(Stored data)
= Beginning of Section =

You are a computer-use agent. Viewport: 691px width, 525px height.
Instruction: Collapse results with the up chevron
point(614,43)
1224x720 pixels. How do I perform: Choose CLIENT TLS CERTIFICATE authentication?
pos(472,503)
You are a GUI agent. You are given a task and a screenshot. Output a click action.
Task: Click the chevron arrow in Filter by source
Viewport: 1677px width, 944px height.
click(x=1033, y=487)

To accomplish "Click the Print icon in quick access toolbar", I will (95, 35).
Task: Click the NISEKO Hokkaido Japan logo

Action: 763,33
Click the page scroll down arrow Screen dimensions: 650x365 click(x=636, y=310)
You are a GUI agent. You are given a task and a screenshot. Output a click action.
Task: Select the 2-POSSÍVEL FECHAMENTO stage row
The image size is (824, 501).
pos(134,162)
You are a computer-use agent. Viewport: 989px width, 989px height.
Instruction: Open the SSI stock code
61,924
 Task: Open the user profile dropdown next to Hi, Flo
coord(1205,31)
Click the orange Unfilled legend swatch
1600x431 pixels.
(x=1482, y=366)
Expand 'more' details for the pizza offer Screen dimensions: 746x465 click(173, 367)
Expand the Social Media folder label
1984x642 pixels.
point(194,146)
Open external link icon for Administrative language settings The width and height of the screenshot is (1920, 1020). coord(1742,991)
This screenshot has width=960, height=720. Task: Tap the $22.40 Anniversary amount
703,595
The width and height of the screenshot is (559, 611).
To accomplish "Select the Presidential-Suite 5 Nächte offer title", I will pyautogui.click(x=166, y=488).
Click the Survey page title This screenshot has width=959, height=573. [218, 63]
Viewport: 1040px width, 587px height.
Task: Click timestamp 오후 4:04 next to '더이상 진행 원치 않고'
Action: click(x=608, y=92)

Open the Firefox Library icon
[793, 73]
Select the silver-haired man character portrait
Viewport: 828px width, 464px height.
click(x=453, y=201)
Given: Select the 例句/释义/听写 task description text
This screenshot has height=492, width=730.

= End of Section =

What needs to be done - Each record above has to be set down again, exactly and completely.

Answer section -
You are a computer-use agent. Viewport: 691px width, 525px height.
Instruction: Collapse results with the up chevron
point(614,43)
1224x720 pixels. How do I perform: Choose CLIENT TLS CERTIFICATE authentication?
pos(472,503)
You are a GUI agent. You are given a task and a screenshot. Output a click action.
Task: Click the chevron arrow in Filter by source
Viewport: 1677px width, 944px height.
click(x=1033, y=487)

To accomplish "Click the Print icon in quick access toolbar", I will (95, 35).
Task: Click the NISEKO Hokkaido Japan logo

Action: 763,33
Click the page scroll down arrow Screen dimensions: 650x365 click(x=636, y=310)
You are a GUI agent. You are given a task and a screenshot. Output a click action.
Task: Select the 2-POSSÍVEL FECHAMENTO stage row
The image size is (824, 501).
pos(134,162)
You are a computer-use agent. Viewport: 989px width, 989px height.
Instruction: Open the SSI stock code
61,924
 Task: Open the user profile dropdown next to Hi, Flo
coord(1205,31)
Click the orange Unfilled legend swatch
1600x431 pixels.
(x=1482, y=366)
Expand 'more' details for the pizza offer Screen dimensions: 746x465 click(173, 367)
Expand the Social Media folder label
1984x642 pixels.
point(194,146)
Open external link icon for Administrative language settings The width and height of the screenshot is (1920, 1020). coord(1742,991)
This screenshot has width=960, height=720. Task: Tap the $22.40 Anniversary amount
703,595
The width and height of the screenshot is (559, 611).
To accomplish "Select the Presidential-Suite 5 Nächte offer title", I will pyautogui.click(x=166, y=488).
Click the Survey page title This screenshot has width=959, height=573. [218, 63]
Viewport: 1040px width, 587px height.
Task: Click timestamp 오후 4:04 next to '더이상 진행 원치 않고'
Action: click(x=608, y=92)

Open the Firefox Library icon
[793, 73]
Select the silver-haired man character portrait
Viewport: 828px width, 464px height.
click(x=453, y=201)
Given: Select the 例句/释义/听写 task description text
This screenshot has height=492, width=730.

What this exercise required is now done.